Investors have changed their minds about where they are in the global economic cycle, with a growing number now saying the economy is back in a mid-cycle phase, according to Merrill Lynch’s survey of fund managers for February.
For the past two years, survey participants have described the global economy as being between its mid-cycle and late-cycle phases.
However, investors appear to have begun to recalibrate their positions, with increasing numbers now believing that the global economy is only at its mid-cycle stage.
If this is the case, then it raises the possibility there may be a further phase of economic expansion still to come, with significant implications for interest rates, the firm says. Not surprisingly, asset allocators have become less worried about the risk of an economic slowdown.
Only 20% now think the risk of lower economic growth should be the US Federal Reserve’s primary concern, compared with the 39% who took the same view in November.
“On the day Fed chairman Ben Bernanke testifies before Congress, asset allocators are clear the Fed should be more concerned about the risk of higher inflation than about the risk of slower economic growth,” says David Bowers, independent consultant to Merrill Lynch.
The survey found that asset allocators are becoming increasingly enamoured with equities. Eurozone equities are the most desired securities, with a net 47% of allocators taking an ‘overweight’ position, the highest in 18 months.
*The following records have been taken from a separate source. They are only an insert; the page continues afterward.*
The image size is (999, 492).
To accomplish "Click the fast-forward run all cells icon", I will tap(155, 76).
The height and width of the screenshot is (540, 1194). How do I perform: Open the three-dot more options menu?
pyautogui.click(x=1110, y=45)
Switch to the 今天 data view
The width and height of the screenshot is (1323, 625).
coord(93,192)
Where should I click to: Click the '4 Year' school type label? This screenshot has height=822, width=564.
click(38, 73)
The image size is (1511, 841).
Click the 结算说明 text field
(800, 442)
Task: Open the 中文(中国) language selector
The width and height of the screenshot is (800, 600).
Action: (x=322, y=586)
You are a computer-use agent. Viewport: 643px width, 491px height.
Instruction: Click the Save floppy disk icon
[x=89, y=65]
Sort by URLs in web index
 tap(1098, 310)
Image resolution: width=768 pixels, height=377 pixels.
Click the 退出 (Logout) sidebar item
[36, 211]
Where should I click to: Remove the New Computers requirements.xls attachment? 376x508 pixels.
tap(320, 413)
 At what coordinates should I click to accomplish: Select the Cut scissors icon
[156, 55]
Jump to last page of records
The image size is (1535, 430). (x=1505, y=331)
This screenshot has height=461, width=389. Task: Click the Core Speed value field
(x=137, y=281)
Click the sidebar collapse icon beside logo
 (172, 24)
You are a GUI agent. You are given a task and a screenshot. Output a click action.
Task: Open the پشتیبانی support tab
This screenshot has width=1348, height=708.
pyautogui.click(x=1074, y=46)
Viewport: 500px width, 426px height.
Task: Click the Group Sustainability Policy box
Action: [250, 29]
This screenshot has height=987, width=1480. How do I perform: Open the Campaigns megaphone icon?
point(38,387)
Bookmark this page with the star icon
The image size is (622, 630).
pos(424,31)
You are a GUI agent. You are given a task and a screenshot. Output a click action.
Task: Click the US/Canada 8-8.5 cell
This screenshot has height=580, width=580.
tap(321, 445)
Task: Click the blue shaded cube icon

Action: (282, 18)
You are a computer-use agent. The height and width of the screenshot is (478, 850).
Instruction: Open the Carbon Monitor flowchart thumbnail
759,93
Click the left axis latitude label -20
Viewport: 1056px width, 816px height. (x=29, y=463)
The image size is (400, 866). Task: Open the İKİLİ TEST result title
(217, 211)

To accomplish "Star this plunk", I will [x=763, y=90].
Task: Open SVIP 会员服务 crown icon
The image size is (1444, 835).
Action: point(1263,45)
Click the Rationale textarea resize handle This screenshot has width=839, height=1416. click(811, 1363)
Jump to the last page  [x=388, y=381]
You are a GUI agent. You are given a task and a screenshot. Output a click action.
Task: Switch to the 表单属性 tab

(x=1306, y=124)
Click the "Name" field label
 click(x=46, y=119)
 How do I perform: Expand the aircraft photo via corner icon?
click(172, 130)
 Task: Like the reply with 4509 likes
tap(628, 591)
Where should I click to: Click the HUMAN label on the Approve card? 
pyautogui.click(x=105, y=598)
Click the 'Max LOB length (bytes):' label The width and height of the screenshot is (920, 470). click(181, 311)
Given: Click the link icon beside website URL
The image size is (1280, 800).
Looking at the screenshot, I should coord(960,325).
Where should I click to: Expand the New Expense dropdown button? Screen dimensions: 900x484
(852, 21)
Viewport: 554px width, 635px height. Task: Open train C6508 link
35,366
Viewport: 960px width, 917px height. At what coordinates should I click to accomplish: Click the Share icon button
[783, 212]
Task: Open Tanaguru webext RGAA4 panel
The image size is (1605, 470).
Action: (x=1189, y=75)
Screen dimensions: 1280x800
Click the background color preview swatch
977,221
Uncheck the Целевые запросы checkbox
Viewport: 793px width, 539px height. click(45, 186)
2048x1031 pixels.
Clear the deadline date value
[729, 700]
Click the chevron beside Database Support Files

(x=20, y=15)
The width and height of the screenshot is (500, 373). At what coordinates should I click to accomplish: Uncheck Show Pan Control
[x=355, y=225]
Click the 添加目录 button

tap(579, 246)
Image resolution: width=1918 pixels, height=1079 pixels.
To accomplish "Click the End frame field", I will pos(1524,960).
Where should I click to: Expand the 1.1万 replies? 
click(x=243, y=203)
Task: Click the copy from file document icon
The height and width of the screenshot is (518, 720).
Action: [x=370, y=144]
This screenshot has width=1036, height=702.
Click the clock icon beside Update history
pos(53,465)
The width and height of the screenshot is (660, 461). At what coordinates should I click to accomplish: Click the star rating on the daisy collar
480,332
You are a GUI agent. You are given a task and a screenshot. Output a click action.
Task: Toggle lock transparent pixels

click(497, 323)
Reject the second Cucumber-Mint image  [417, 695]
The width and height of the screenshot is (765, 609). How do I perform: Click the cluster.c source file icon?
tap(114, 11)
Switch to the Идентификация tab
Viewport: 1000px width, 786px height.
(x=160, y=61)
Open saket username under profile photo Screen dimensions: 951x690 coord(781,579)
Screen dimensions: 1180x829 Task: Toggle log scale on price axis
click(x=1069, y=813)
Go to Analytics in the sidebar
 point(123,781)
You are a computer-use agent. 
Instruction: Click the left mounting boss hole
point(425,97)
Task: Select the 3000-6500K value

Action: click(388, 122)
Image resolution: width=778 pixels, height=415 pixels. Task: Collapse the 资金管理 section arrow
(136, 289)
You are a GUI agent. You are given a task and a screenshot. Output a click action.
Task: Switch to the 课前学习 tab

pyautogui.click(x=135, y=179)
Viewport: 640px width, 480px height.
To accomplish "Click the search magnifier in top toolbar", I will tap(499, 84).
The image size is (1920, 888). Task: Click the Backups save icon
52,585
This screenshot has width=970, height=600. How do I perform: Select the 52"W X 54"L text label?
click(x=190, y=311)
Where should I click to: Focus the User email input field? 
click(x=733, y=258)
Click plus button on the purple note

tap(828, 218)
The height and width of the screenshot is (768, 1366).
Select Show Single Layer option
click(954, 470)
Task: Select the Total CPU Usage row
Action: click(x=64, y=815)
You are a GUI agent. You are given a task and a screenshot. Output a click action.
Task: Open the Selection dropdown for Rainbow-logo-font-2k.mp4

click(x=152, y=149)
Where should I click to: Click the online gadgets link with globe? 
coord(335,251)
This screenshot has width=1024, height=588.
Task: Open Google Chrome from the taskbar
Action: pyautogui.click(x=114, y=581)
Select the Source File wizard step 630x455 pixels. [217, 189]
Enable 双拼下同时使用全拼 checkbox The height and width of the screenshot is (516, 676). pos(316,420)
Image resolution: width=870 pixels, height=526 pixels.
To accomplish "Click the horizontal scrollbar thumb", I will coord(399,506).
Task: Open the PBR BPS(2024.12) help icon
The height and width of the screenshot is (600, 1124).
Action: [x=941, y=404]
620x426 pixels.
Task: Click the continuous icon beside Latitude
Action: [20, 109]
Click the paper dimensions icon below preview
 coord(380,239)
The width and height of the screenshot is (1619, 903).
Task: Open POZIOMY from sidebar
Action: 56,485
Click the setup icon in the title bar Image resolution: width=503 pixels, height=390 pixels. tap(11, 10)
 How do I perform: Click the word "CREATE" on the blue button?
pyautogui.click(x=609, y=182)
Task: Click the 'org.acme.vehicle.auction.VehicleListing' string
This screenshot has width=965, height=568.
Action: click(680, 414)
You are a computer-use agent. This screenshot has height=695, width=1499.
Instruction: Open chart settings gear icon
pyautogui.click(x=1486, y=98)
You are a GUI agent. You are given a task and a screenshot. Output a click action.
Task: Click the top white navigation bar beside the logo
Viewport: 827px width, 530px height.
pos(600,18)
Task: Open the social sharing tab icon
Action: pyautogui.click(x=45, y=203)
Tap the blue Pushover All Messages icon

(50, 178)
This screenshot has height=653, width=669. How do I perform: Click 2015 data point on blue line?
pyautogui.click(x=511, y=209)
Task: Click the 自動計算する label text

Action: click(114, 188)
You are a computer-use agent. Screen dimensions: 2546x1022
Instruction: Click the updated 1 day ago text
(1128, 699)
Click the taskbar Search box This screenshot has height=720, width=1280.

This is consistent with the view of Karen Olney, chief European equity strategist, that other asset classes in Europe, such as high yielding bonds and European property, have re-rated more than equities since the market lows of March 2003. UK property has gone from trading at a 40% discount to NAV in 2003 to trading in line with NAV today. Among global sectors, investors are attracted most strongly to technology, insurance and industrials. Utilities have lost their allure, being seen as overvalued, according to the firm.
“In alternative assets, investors appear to have fallen out of love with commodities,” notes Merrill Lynch. However, Francisco Blanch, head of Merrill Lynch’s Commodities Research in London, says portfolio managers would be wise to reassess a bearish stance on the sector, with oil prices set to rise steadily and soft commodities starting to be impacted by the early stages of a bio-fuels-led boom.